What the exercise asks
Please copy exactly the line containing "The height and width of the screenshot is (340, 412)." and every line after it, through the last line of the records below, leaving out all pictures.

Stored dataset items

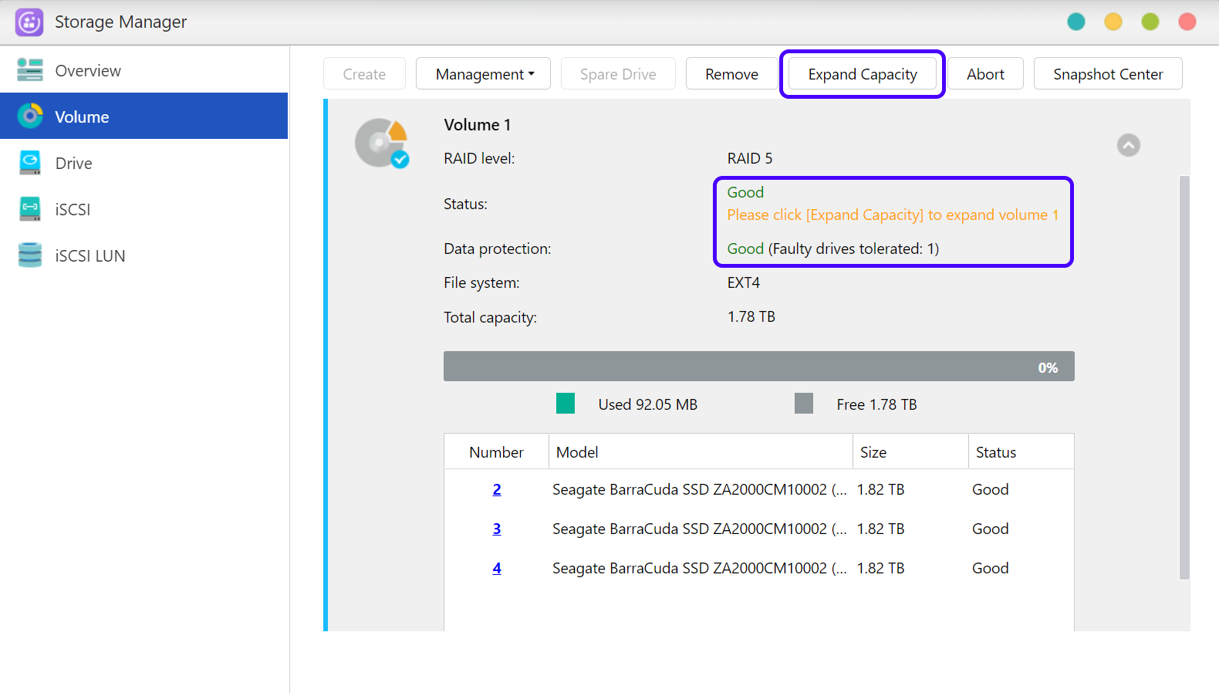Click the Volume pie chart icon
1219x693 pixels.
click(x=30, y=117)
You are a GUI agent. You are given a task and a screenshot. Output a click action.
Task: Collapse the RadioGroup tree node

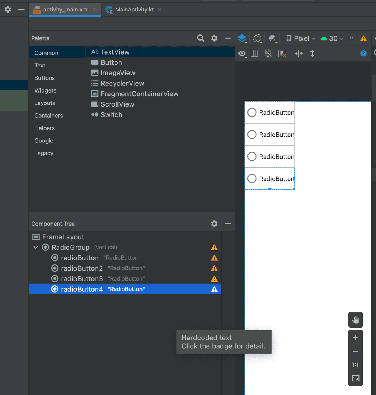pyautogui.click(x=36, y=247)
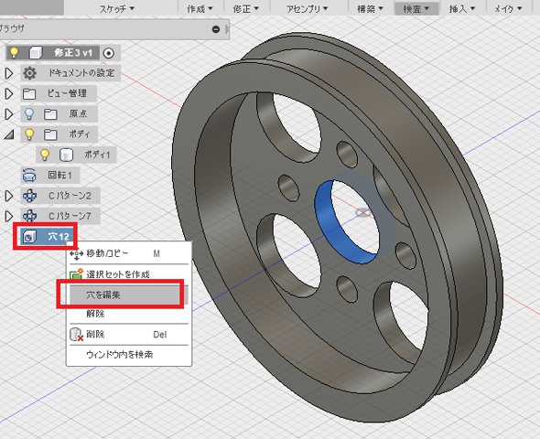Collapse the ボディ folder triangle
Image resolution: width=540 pixels, height=439 pixels.
coord(9,134)
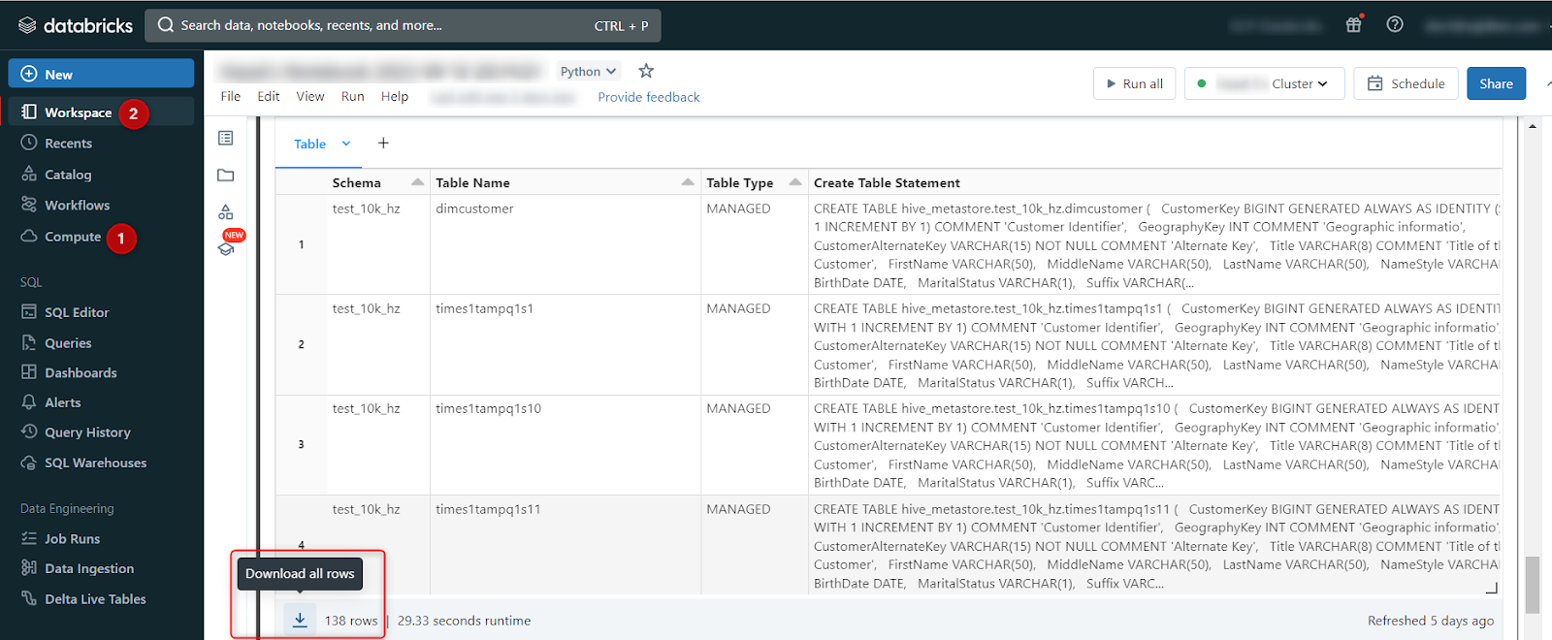The height and width of the screenshot is (640, 1552).
Task: Star this notebook as favorite
Action: pyautogui.click(x=646, y=71)
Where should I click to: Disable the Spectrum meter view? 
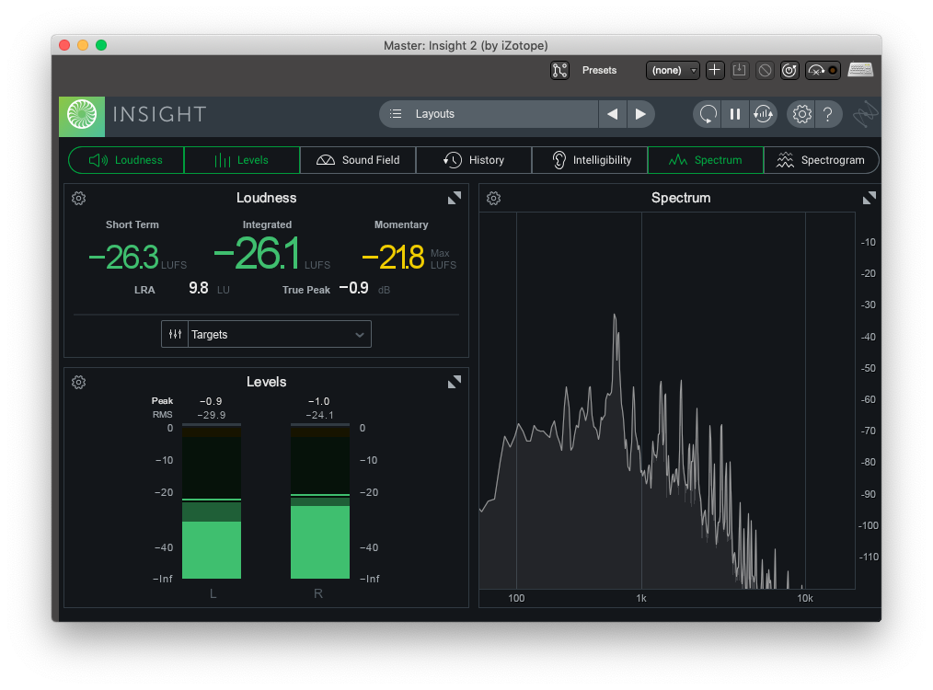(x=705, y=159)
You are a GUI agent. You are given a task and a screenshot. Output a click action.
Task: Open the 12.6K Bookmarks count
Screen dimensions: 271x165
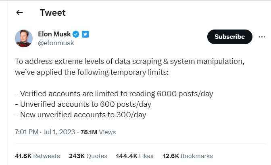click(188, 156)
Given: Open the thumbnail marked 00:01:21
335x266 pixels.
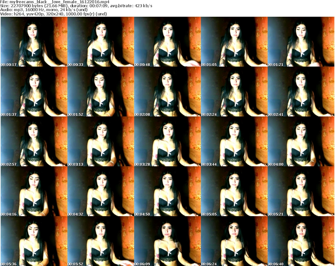Looking at the screenshot, I should pyautogui.click(x=301, y=42).
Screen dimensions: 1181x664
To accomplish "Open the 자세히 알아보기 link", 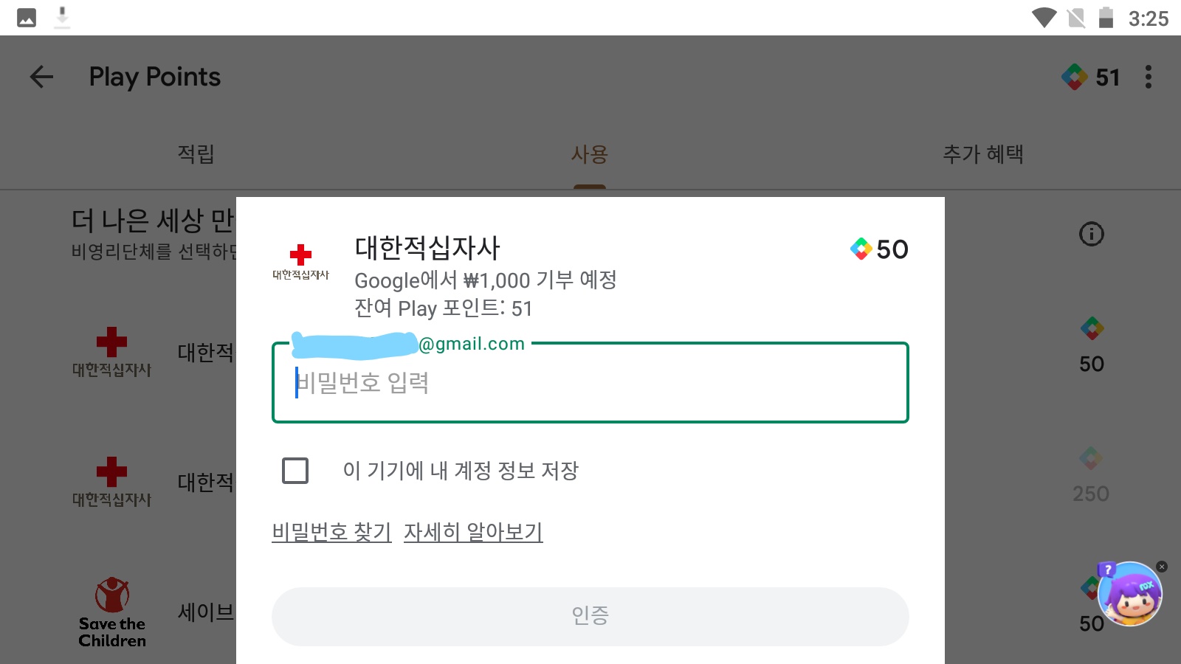I will pyautogui.click(x=473, y=532).
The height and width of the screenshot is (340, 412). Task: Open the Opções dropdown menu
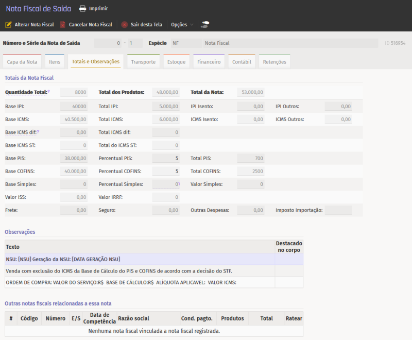(x=182, y=25)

The answer
The height and width of the screenshot is (340, 412). Task: Open the Opções dropdown menu
(x=182, y=25)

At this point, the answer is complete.